Gated Residual Networks (GRNs) in Temporal Fusion Transformers

Gated Residual Networks (GRNs) are a key component of the Temporal Fusion Transformer (TFT) architecture. They enhance the model’s ability to handle complex, non-linear relationships in the data, and ensure smooth information flow across the network.

Key Features of Gated Residual Networks

  1. Non-Linear Transformations: GRNs apply non-linear transformations to the input data, allowing the network to learn complex relationships.

  2. Gating Mechanism: The gating mechanism helps control the flow of information, allowing the network to selectively pass through important information and filter out irrelevant details.
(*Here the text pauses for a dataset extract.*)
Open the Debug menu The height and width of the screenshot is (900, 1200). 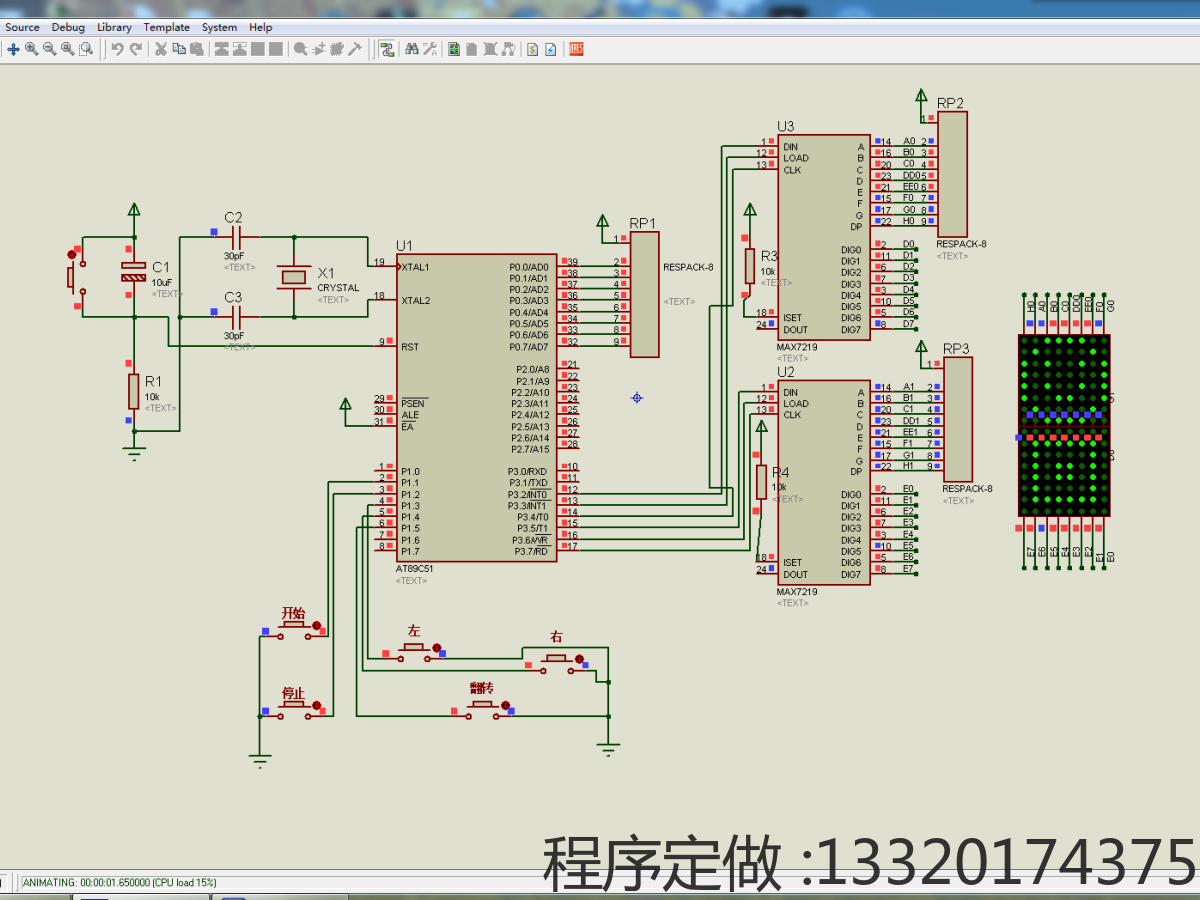point(68,27)
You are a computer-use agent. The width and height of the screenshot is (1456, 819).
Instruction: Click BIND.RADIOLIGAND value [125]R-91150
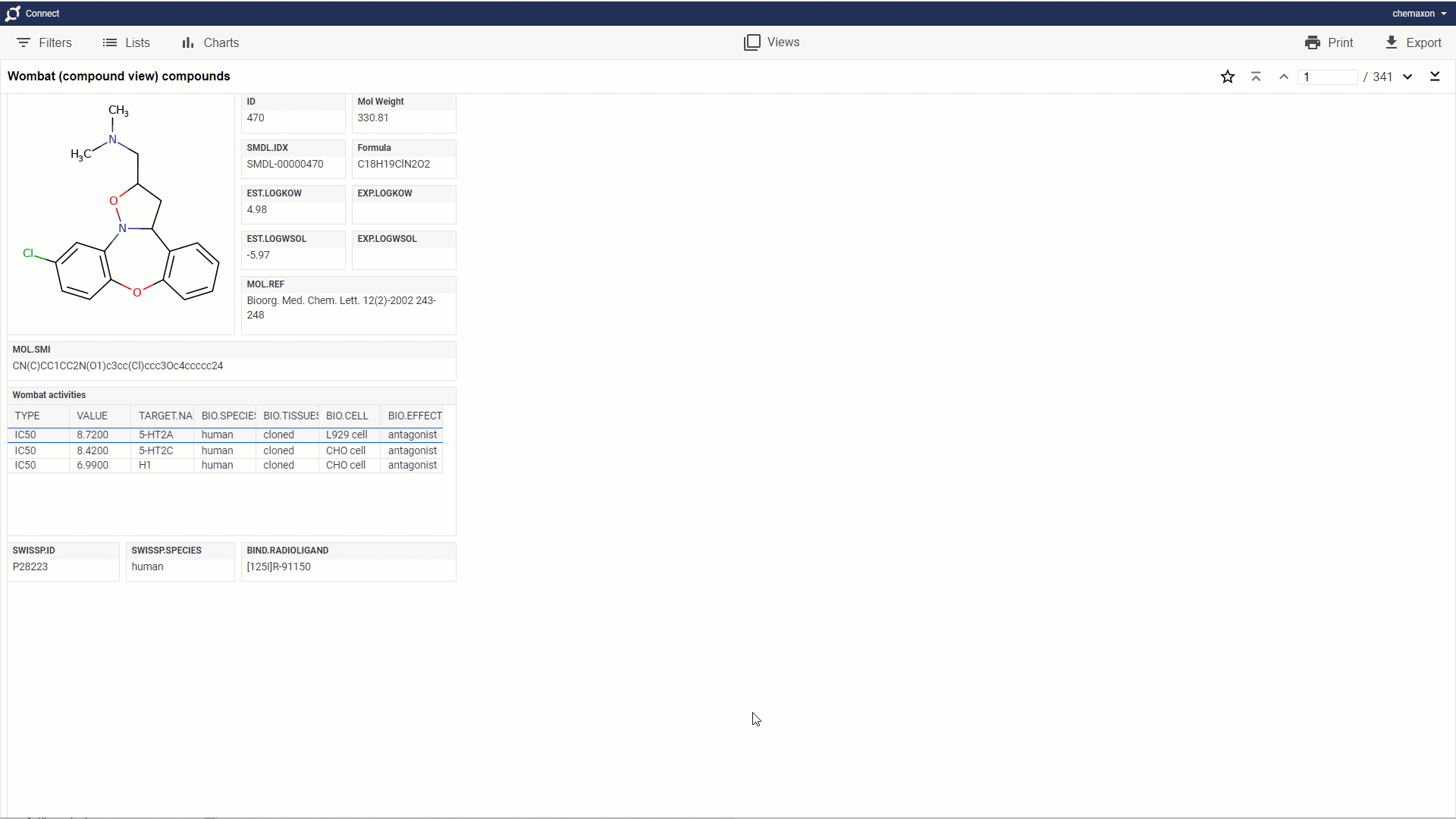click(x=279, y=566)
  3. Residual Connections: Residual connections help prevent the vanishing gradient problem, making it easier to train deep networks by allowing gradients to flow more directly through the network.

Detailed Explanation

A Gated Residual Network combines several components to effectively process the input data:

  1. Input Transformation: The input data is first passed through a fully connected (dense) layer to transform it into a suitable representation. This can be represented as: $$ x’ = W_x x + b_x $$ where $( W_x )$ and $( b_x )$ are the weights and bias of the dense layer, and $( x )$ is the input.

  2. Gating Mechanism: The gating mechanism controls the flow of information through the network. It consists of a sigmoid activation function to determine the importance of each input feature. The gate can be represented as: $$ g = \sigma(W_g x’ + b_g) $$

    where $( W_g )$ and $( b_g )$ are the weights and bias, and $( \sigma )$ is the sigmoid function.

  3. Element-wise Multiplication: The transformed input is then element-wise multiplied by the gate output: $$ z = g \odot \phi(W_z x’ + b_z) $$ where $( W_z )$ and $( b_z )$ are the weights and bias, $( \phi )$ is a non-linear activation function (e.g., ReLU), and $( \odot )$ represents element-wise multiplication.

  4. Residual Connection: The original input is added to the gated output to form the final output of the GRN: $$ y = z + x $$ This residual connection ensures that the network can easily propagate gradients during training, which helps in training deeper networks.

  5. Layer Normalization: Optionally, layer normalization can be applied to stabilize and accelerate the training process.

Example

Consider a scenario where we have a time series input feature representing daily sales data along with additional covariates such as promotions and holidays. A GRN processes this input as follows:

  1. Input Transformation: The input features (sales, promotions, holidays) are first transformed through a dense layer to create an intermediate representation.

  2. Gating Mechanism: The gating mechanism evaluates the importance of each transformed feature. For instance, during a promotion, the gate might assign higher importance to the promotion feature.

  3. Element-wise Multiplication: The intermediate representation is element-wise multiplied by the gate output, effectively filtering out less important features and enhancing significant ones.

  4. Residual Connection: The original input features are added back to the gated output to preserve the original information while adding the learned transformations.

Visualisation

Imagine the following input features for a day:

  • Sales Data: 150
  • Promotion Indicator: 1
  • Holiday Indicator: 0

Step-by-Step Processing:

  1. Input Transformation: The input is transformed to an intermediate representation, say $( x’ = [0.8, 0.5, 0.2] )$.

  2. Gating Mechanism: The gate might produce $( g = [0.9, 0.7, 0.1] )$, indicating high importance for the promotion feature.

  3. Element-wise Multiplication: The gated output $( z )$ becomes $( z = [0.72, 0.35, 0.02] )$.

  4. Residual Connection: Adding back the original input gives the final output $( y )$, which combines both the original and transformed information.

Summary

Gated Residual Networks in Temporal Fusion Transformers are designed to enhance the model’s ability to handle complex relationships in the data by combining non-linear transformations, gating mechanisms, and residual connections. This combination allows the TFT to effectively learn and propagate important information through the network, making it particularly powerful for time-series forecasting tasks where capturing intricate patterns and dependencies is crucial.